Bit of Fiction: First Person Narrative [1200 Word Count]

2015 9-7 feat

The Ripple under the Calm

One-two-three-f … “Good morning Maureen,” Landen said annoyingly chipper. His thin mousey voice sharply penetrated through the early morning calm like a chef’s knife through rice paper. Startled, I practically slid out of my chair as I was used to being alone in the office at 6:30 a.m. As I struggled to regain my composure, my heart rebelliously wanted to thrash to an irregular rhythm, and my hands tingled with nervous sweat, I was completely flustered.  

I looked up to see a ghastly pale man smugly staring back at me waiting for a response. He was average height with a stocky build. Less like a bodybuilder, more like the Stay Puft Marshmallow Man. The delicate voice seemed to be misplaced on him, and I always subconsciously looked for a clever ventriloquist hiding in the shadows throwing his voice on this poor unsuspecting sap.

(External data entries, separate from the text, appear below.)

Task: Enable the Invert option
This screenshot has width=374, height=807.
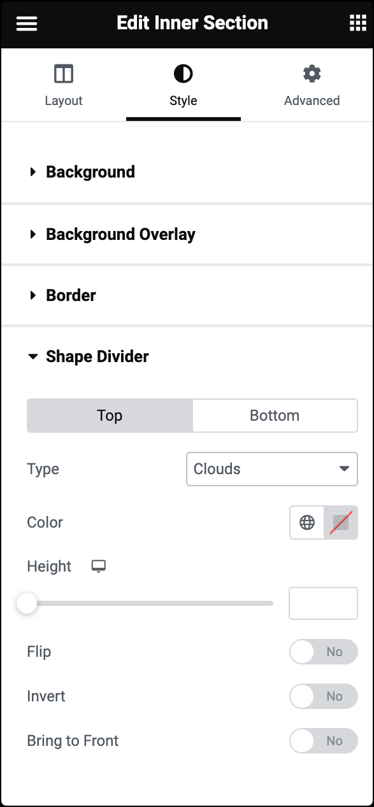Action: click(x=324, y=696)
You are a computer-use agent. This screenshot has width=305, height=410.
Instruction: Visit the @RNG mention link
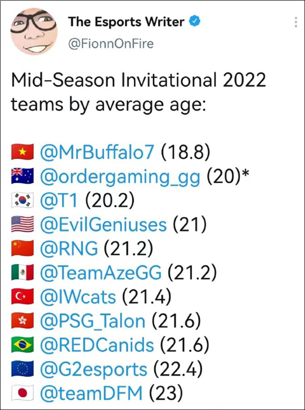click(x=69, y=249)
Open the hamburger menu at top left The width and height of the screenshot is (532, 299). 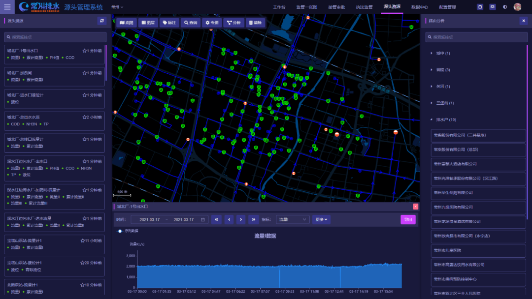point(7,7)
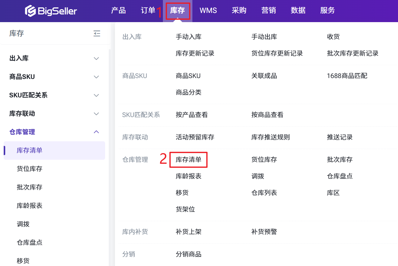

I stealthily slid my hand down past my right jacket pocket and patted it gently. The sound of the pills gently rattling against the plastic bottle whispered reassurances, you’re fine. You’ll be alright. Nothing to fear here. Ironic that I’m the social media copy editor who communicates for a living via a screen and keyboard 24/7, but ask me to interact with a live warm human being, I am plagued by an absurd amount of trepidation. My calm exterior wrapped my incessant anxiety and bouts of panic much like a fragile egg roll, the authentic Dim Sum kind. All neat and tidy, even beautiful on the outside, keeping all the messy filling with all it’s juices confined within, restricted, and bound to adhere to social norms. But the slightest breach of the outer shell and all the messy filling pours out like a tsunami wreaking havoc on everything within its wake. Life as it is, is indeed full of ironies.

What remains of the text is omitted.